Charles Sekano, the South African artist and musician, lived in Kenya from 1967 to 1997 and now lives in Pretoria, South Africa.
It was in Nairobi in the 1960s, amid the very real isolation of exile that Sekano forged himself into both self taught artist and musician and where he worked as a Jazz pianist in the multiracial bars and nightclubs of this rough edged African metropolis. Here he lived life in the tradition of a romantic bohemian artist and musician, developing his own version of the three Rs – ‘the three Ps’ – Painting, Poetry and Piano. Like Degas and Toulouse Lautrec before him, living amongst his, mostly female, subjects.
His artistic expression was and is informed by the sense of loss experienced after his family were uprooted and by the resultant severing of family bonds. Women, for Sekano, – those that he immortalises in his works – became his world and his artistic language.
Sekano explains, ‘The whole idea is a symbolic relationship. Even the theme “Woman” seems to be remembering my mother, my sisters. I’m trying to live on a higher level with them because I have no communication to show that I am attached to them. They are inseparable from me. There is no border. This Woman theme is my landscape. The only piece of property I own. Woman is the only country I have.’
Apart from two fine works from the late 1980s the paintings in this exhibition has been produced in the last two years.
Born in 1945, Charles Sekano holds a unique place in the story of South African art and, following a 30-year exile in Nairobi, a major position in the history of Kenyan art.
Whilst a young man Sekano’s life changed forever when his beloved birthplace, Sophiatown, was raised to the ground by the apartheid regime in South Africa and his family forcibly resettled in Soweto. The impact of this upheaval led to the shattering of the artist’s network of family friends and ultimately to the tragic loss of his father and his family life. For Sekano, Sophiatown is the magical mythical city of his youth and remains the inspiration for much of his later artistic work.
After joining the Pan African Congress as a military recruit in the 1960s, Sekano found himself in Ghana, Algeria, Tanzania and later as a refugee in Kenya. Facing the loneliness of exile in Nairobi, Sekano dug deep to invent himself as a poet, painter and pianist (to which he refers to as the three “Ps”). In all of these artistic genres, he is entirely self-taught. With his flamboyant clothes and haunting jazz piano, Sekano became an influential figure in Nairobi during the seventies and eighties, inspiring a generation of young Kenyan painters and musicians in a country weighed down by political and artistic repression.

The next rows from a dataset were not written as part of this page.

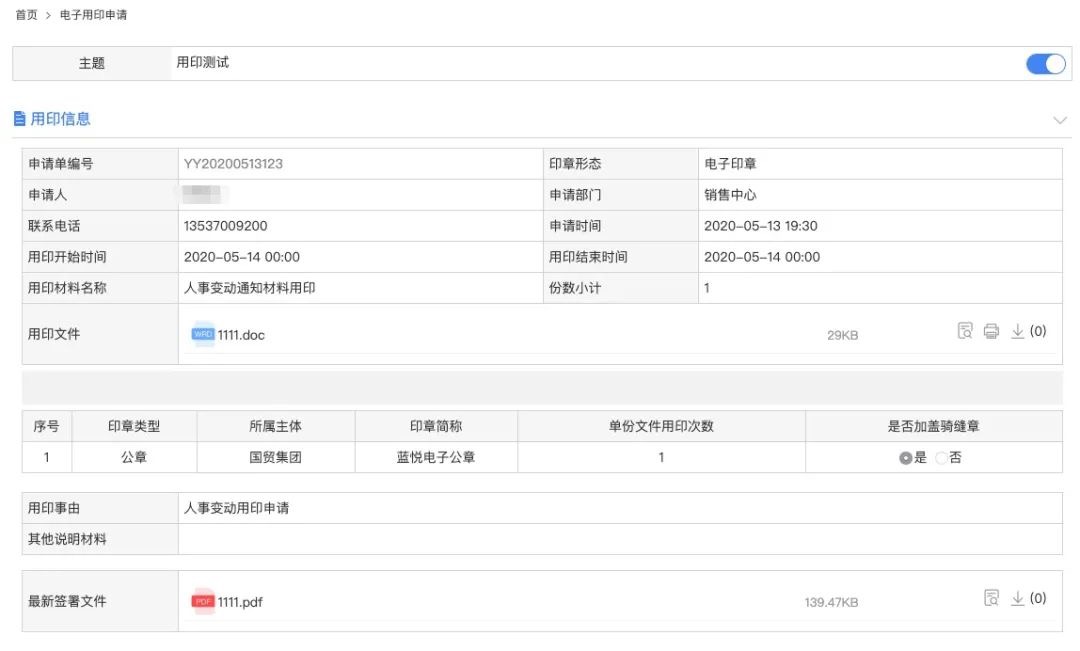This screenshot has height=651, width=1080.
Task: Click the blue document icon beside 用印信息
Action: (22, 118)
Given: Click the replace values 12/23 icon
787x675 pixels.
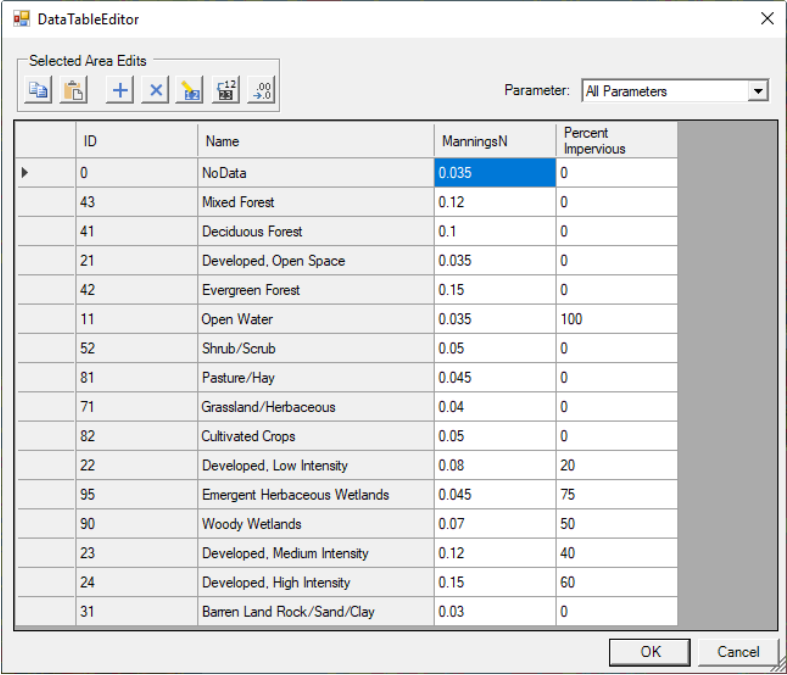Looking at the screenshot, I should [226, 91].

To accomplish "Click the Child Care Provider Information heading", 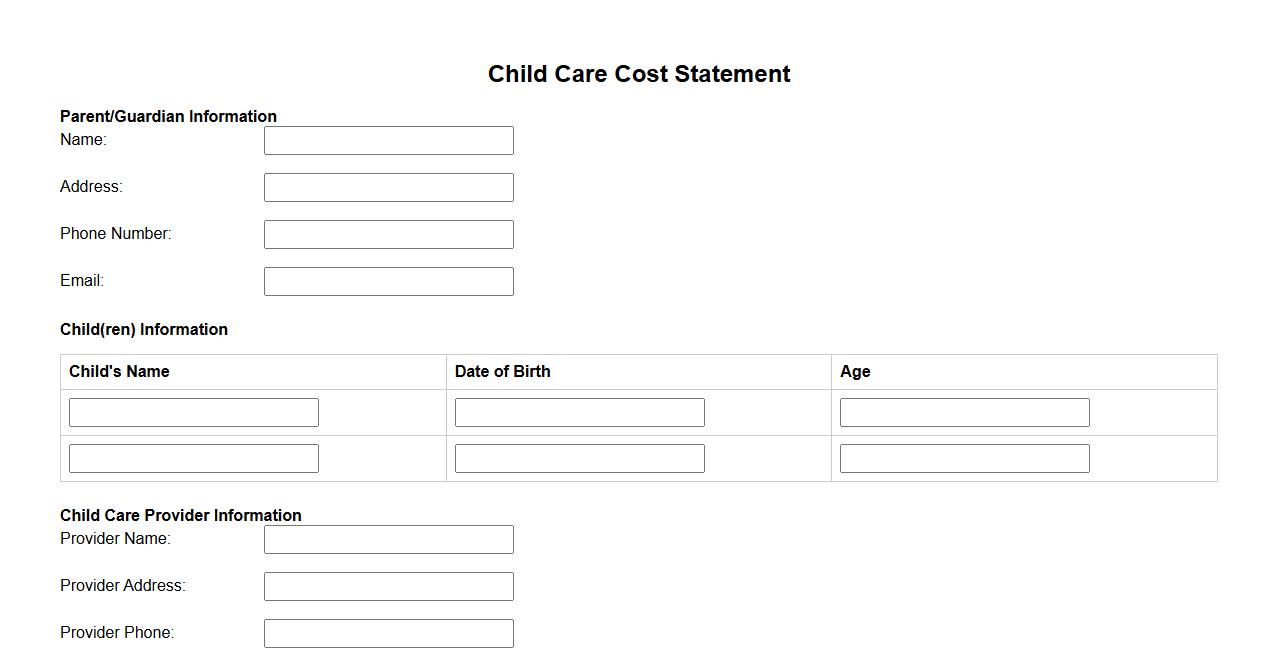I will 181,515.
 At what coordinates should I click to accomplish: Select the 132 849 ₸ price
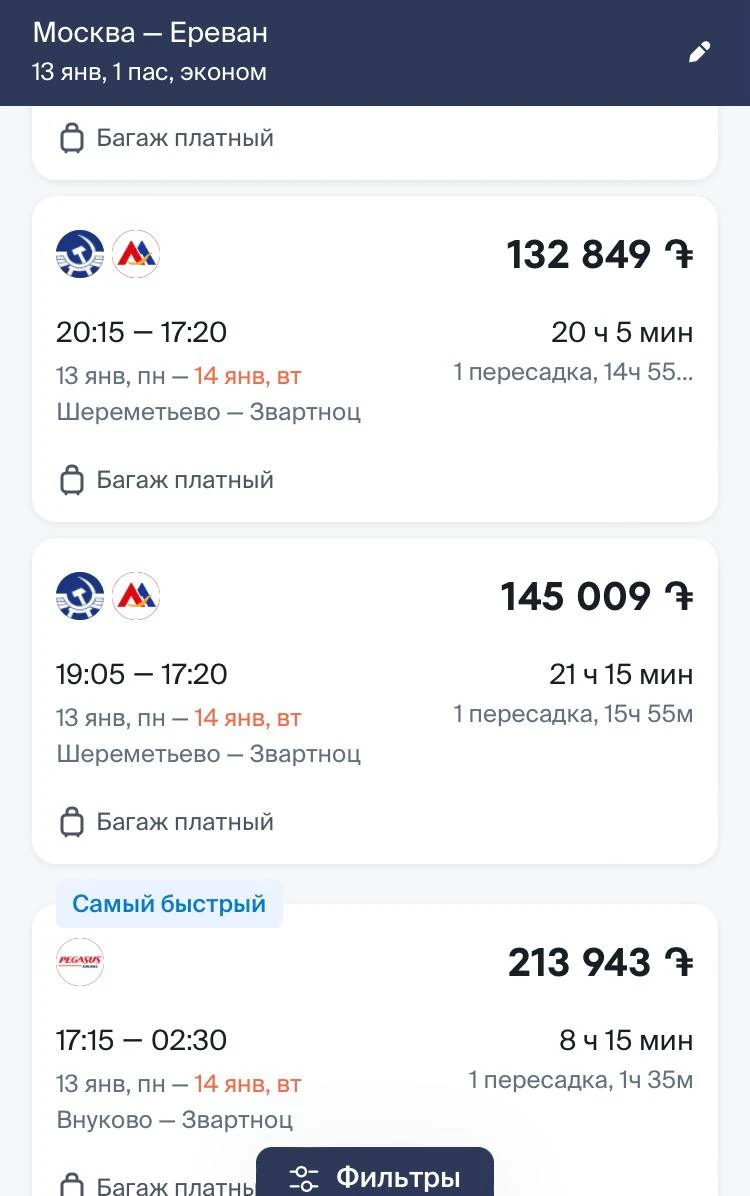600,254
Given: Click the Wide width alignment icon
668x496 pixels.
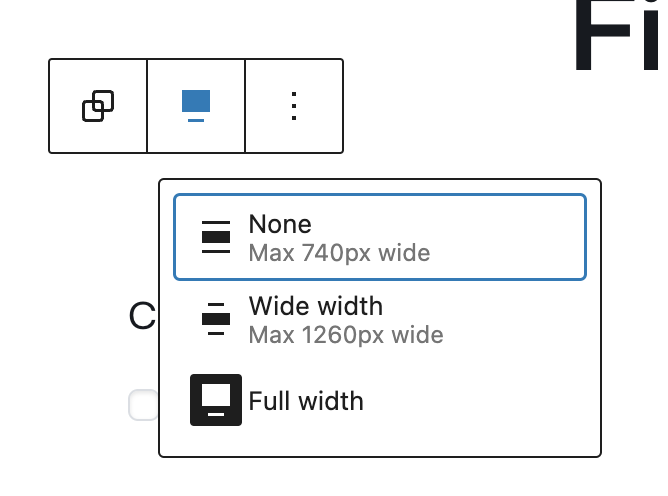Looking at the screenshot, I should pyautogui.click(x=216, y=319).
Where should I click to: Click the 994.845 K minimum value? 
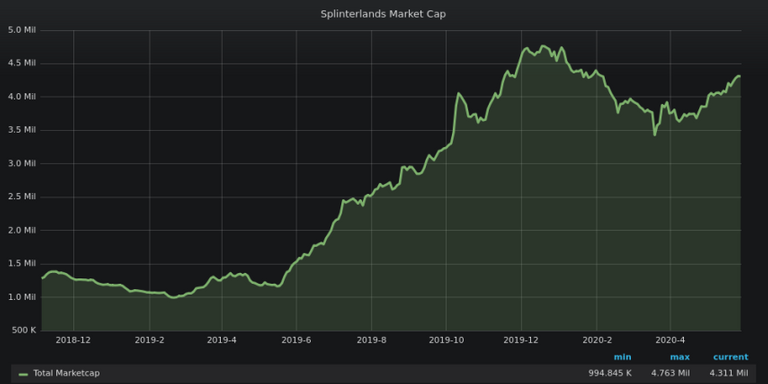tap(610, 373)
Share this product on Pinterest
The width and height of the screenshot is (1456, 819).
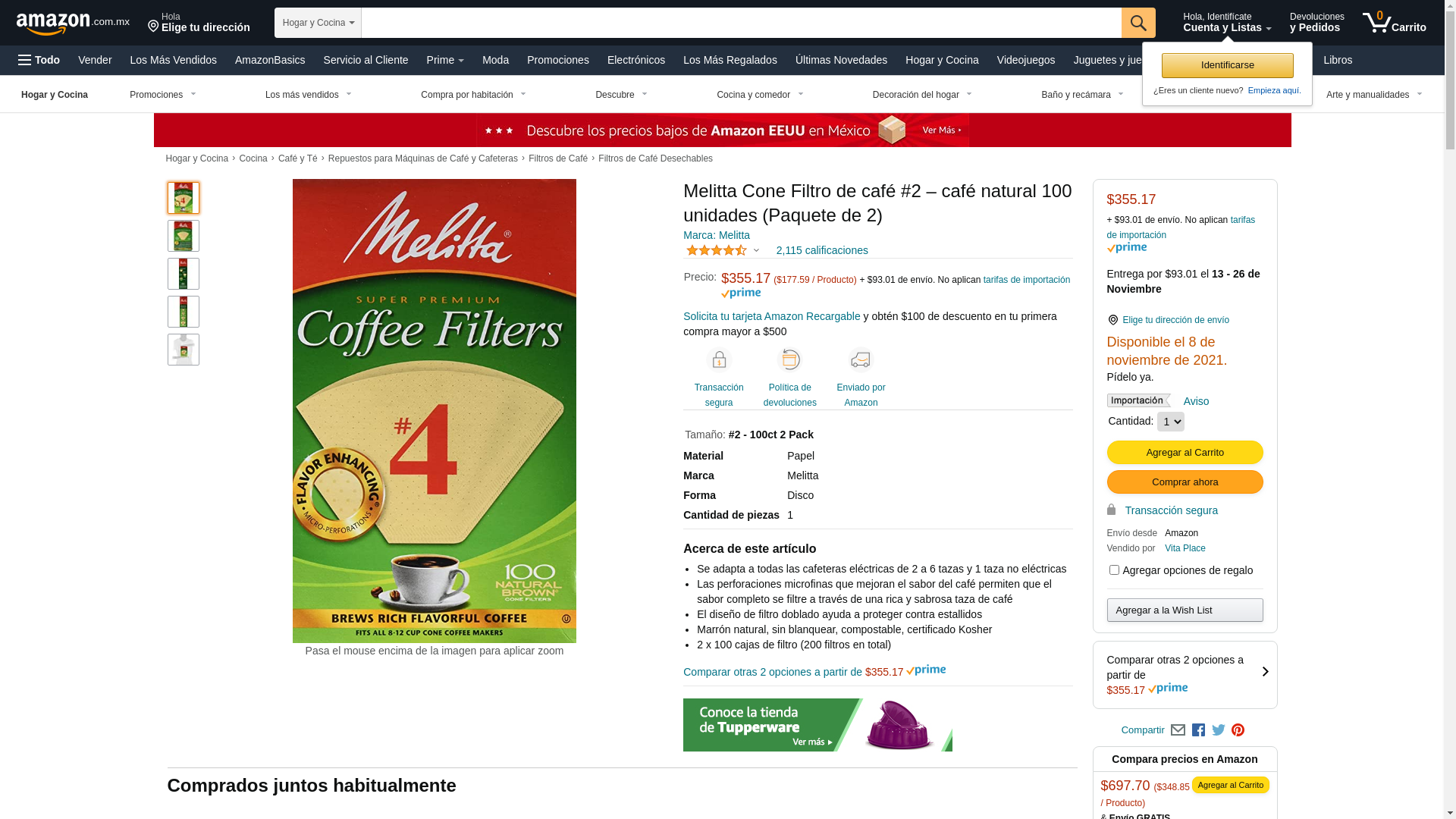coord(1238,730)
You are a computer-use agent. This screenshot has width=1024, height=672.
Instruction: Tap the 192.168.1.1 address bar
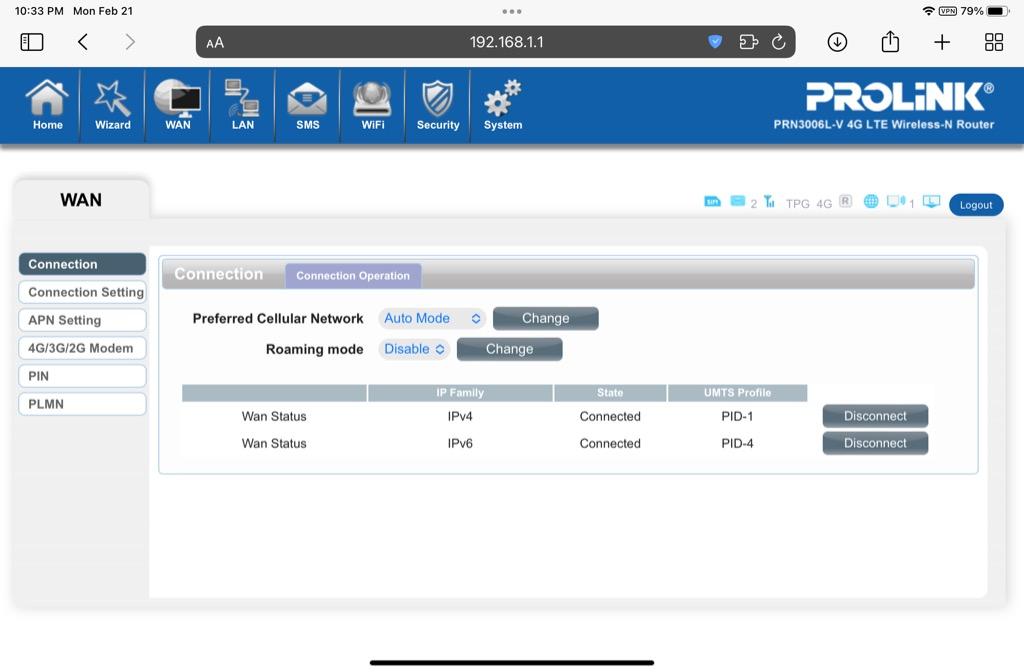[506, 42]
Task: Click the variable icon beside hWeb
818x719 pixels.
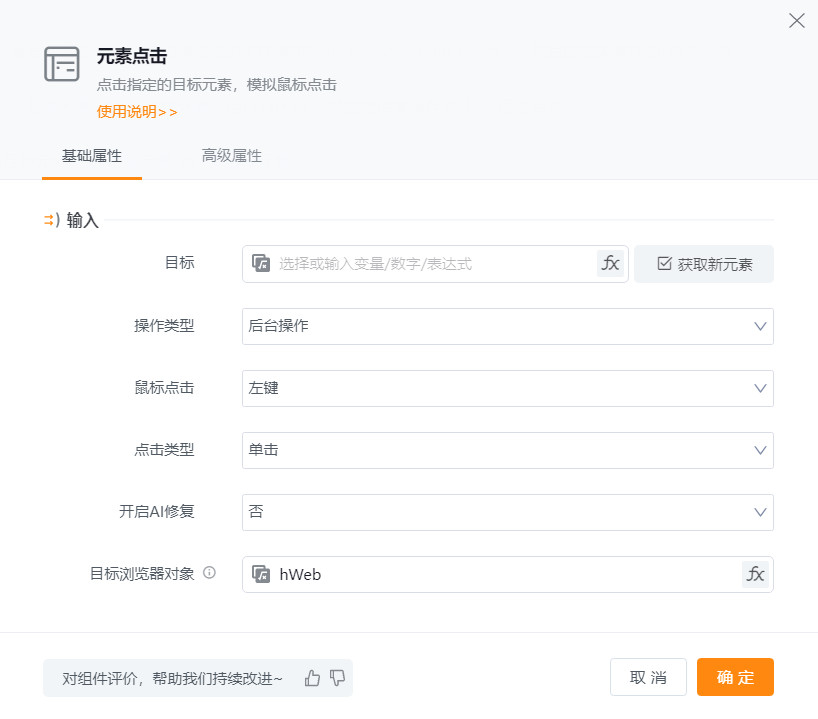Action: click(261, 574)
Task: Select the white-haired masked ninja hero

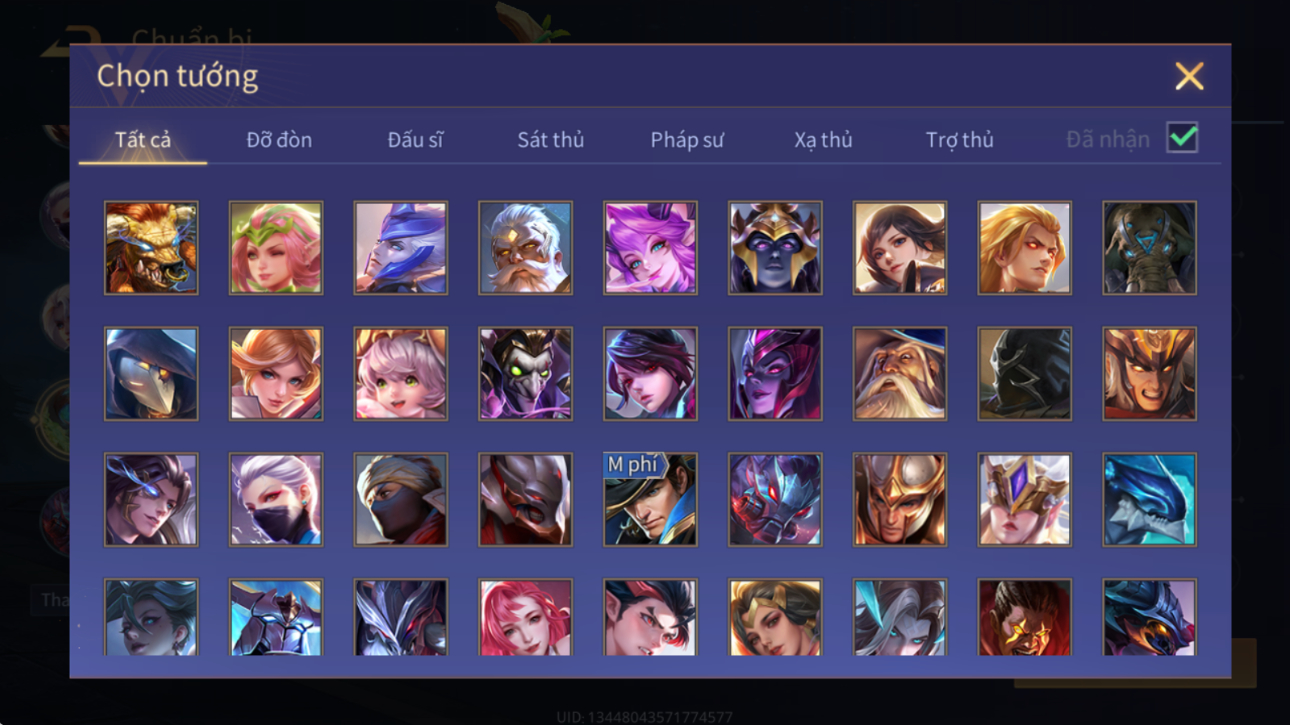Action: pyautogui.click(x=276, y=500)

Much of Sekano’s artistic inspiration comes from the twilight world of the nightclubs and bars where he worked as a musician. His art can be seen as a long series of portraits of, more often than not, beautiful women sensitively and acutely observed. It serves as a tribute to the female form and a testament to the diversity of people in Kenya. This is partly due to the complex mix of ethnicities within the country and partly because of the constant flow of refugees from other African countries – exposing the intellectual futility of generalizing African identity.
After Nelson Mandela’s election to the presidency in 1994, Sekano returned to a South Africa that didn’t know him – the fate of many a returning exile. His career as an artist started in earnest when he met Ruth Schaffner of Gallery Watatu in Nairobi. Through her support Sekano started to gain serious recognition in Europe and America, as well as Kenya.
In 2007 Sekano met Professor Alexander Duffey who set about writing a biographical study of the artist. In 2008 Sekano was given his first show in South Africa at the University of Pretoria. The following year the curator Ed Cross put on Charles Sekano: House of Women, in London. In 2013 Red Hill Gallery in Nairobi staged a retrospective of Sekano’s work and the artist’s work featured in a highly successful East African art auction in Nairobi.
Sekano has consistently followed his own distinct path: his has been mainly a solitary journey of personal discovery. The figures in many of his works may be inspired by memories of Nairobi nightlife but they are constructed in the current gritty realities of everyday life.
Whilst a love of geometric shapes had informed all his work from the outset, it was not until after his exhibition in Pretoria that Sekano started to develop a new way of working and seeing, based predominantly on the use of coloured squares and rectangles. For Sekano the four sides of the square and rectangle have come to symbolize the walls of man-made structures such as houses and even graves. Thus these shapes that combine to form his figures represent the shacks that many families still dwell in, as well as the memory of a lost childhood home and the now fading dream of the artist and others of owning their own homes in modern South Africa.
The geometric shapes also symbolize the building process of life itself and in these beautiful and powerful works we see the coming together of memory, of self-fulfillment and expression, and of life’s geometry of dreams, hopes and realities.